6.3. Driving Factors of the Flood

The findings suggest a very strong connection between global extreme climate events and the flood. Negative IOD events alter the atmospheric circulation over the Indian Ocean, transporting a steady stream of water vapor from the western side of the Indian Ocean over the eastern Indian Ocean. These water vapors continue to be transported northward through the Indian Ocean summer monsoon, and were originally supposed to continue onward to northwest and northeast, respectively, after encountering the Himalayas on the Indian Subcontinent. However, a strong WPSH entrenched in South China and the Central-South Peninsula under the influence of La Niña event, blocking the delivery of water vapor in the northeastern direction. As a result, a large amount of water vapor was transported over Pakistan. At this time, the vast region from the Iranian Plateau all the way to the Tibetan Plateau was also controlled by high pressure, preventing water vapor from continuing northward and westward. Therefore, water vapor was massing over Pakistan. Nanditha et al. [66] observed that the presence of up to 80 mm of total column water vapor accumulation over Pakistan in August 2022. Thus, the heavy PPT caused by extreme climate events was the main factor that led to the 2022 Pakistan flood.

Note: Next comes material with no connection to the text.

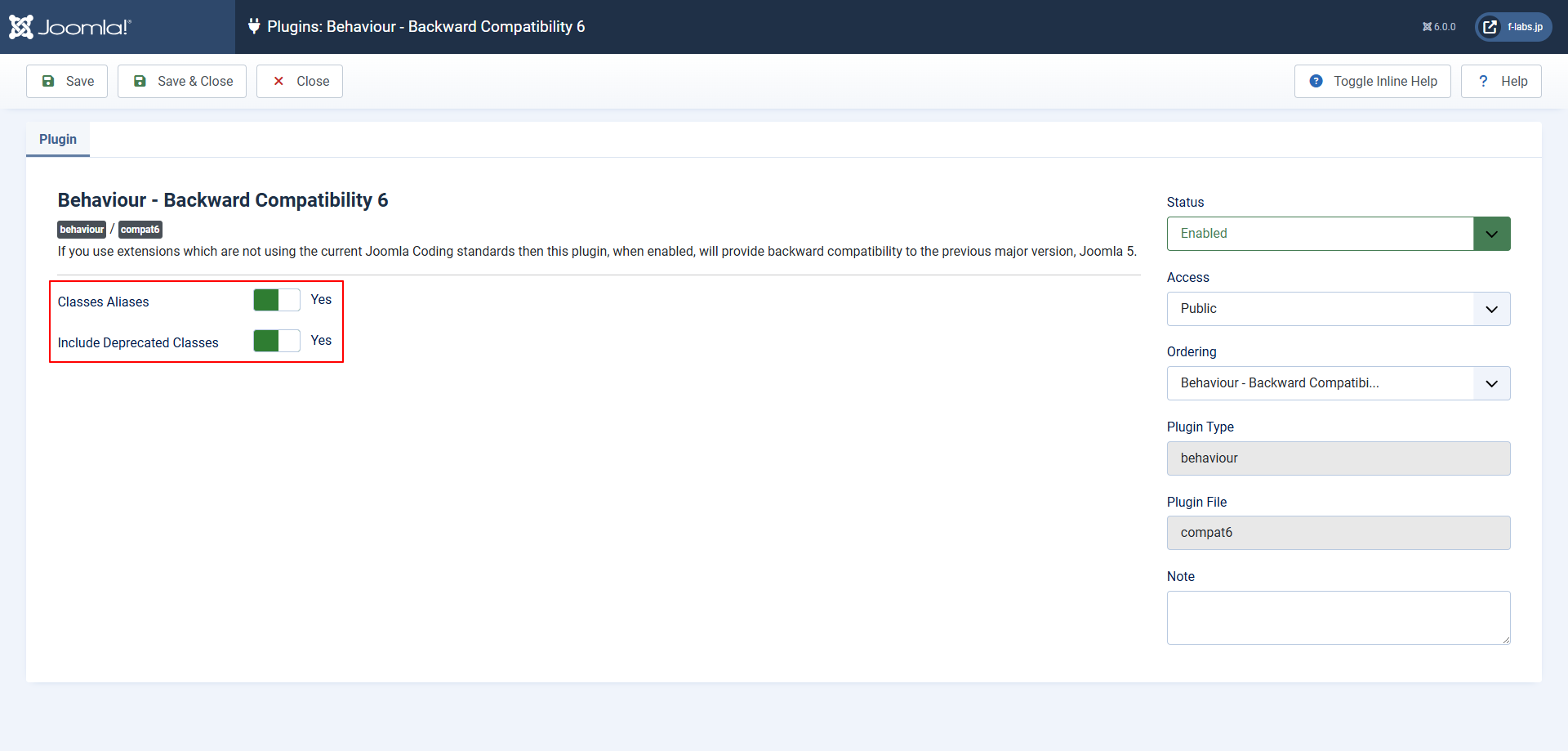Click the Joomla logo in header
The width and height of the screenshot is (1568, 751).
tap(70, 27)
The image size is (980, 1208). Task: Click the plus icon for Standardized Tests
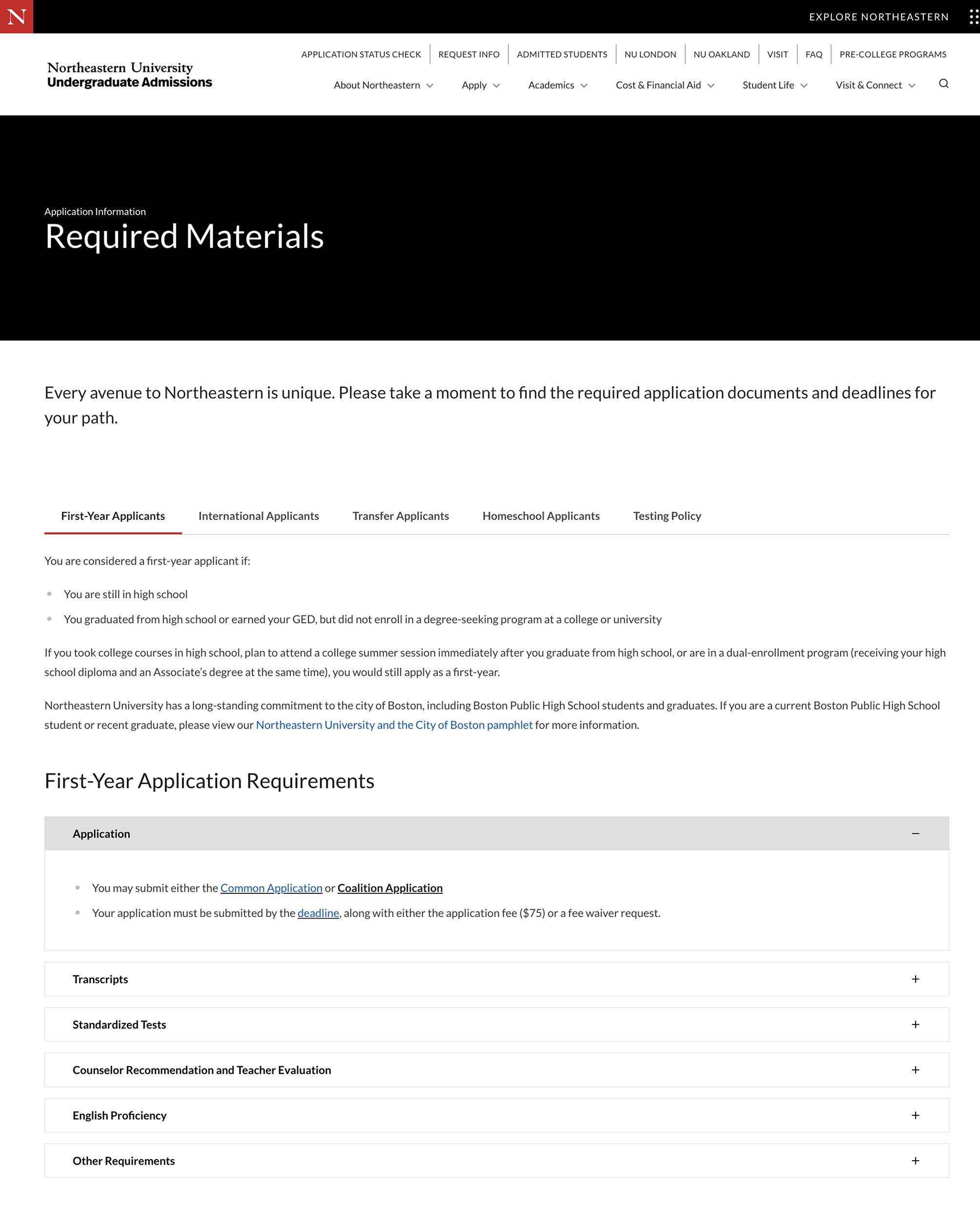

In addition, the contribution of the persistent hot weather from March to May (Figure 9a) should not be overlooked. Pakistan has a large number of alpine glaciers in its northern mountains [67]. These glaciers are melting rapidly as temperatures rise sharply, causing a rapid increase in runoff in the upper reaches of Indus River basin [62]. And human-induced global warming is also a major cause of the frequency of extreme PPT events [68,69].

7. Conclusions

In this study, we integrated multiple satellite gravity data, meteorological data, hydrological data, and satellite remote sensing data to review the 2022 summer severe flood in Pakistan to trace its cause and assess the disaster damage. The study results are summarized in the following three points.

Firstly, our TWSC results, based on five GRACE/GRACE-FO solutions by using the GTCH and least square methods, are substantially more accurate than any single GRACE/GRACE-FO solution. By utilizing a Swarm TWSC result to fill the data gap between GRACE and GRACE-FO missions, we obtained a highly reliable and applicable time series of Pakistan’s TWSC over 20 consecutive years.

Secondly, by analyzing the 20-year TWSC time series, we found that Pakistan is a flood- and drought-prone country. The 2022 severe flood lasted only three months, but its impact on the local agricultural system and terrestrial ecosystem amounted for six and five months, respectively. Balochistan and Sindh are the two provinces most affected by this severe flood.

Finally, the severe flood was created under the influence of global extreme climate events (La Niña and negative IOD events). The extreme climate events altered the atmospheric circulation patterns over Eurasia, causing large amounts of Indian Ocean water vapor to converge over Pakistan, which in turn led to heavy PPT. This was the main driver of the flood event. Glacial melting caused by high temperature contributed to the flood.

Our result has a certain reference value for understanding the physical mechanisms of the impact of extreme climate events on regional climate change, and provide strong data support for the development of scientific and reasonable local policies for the defense of flood and drought disasters.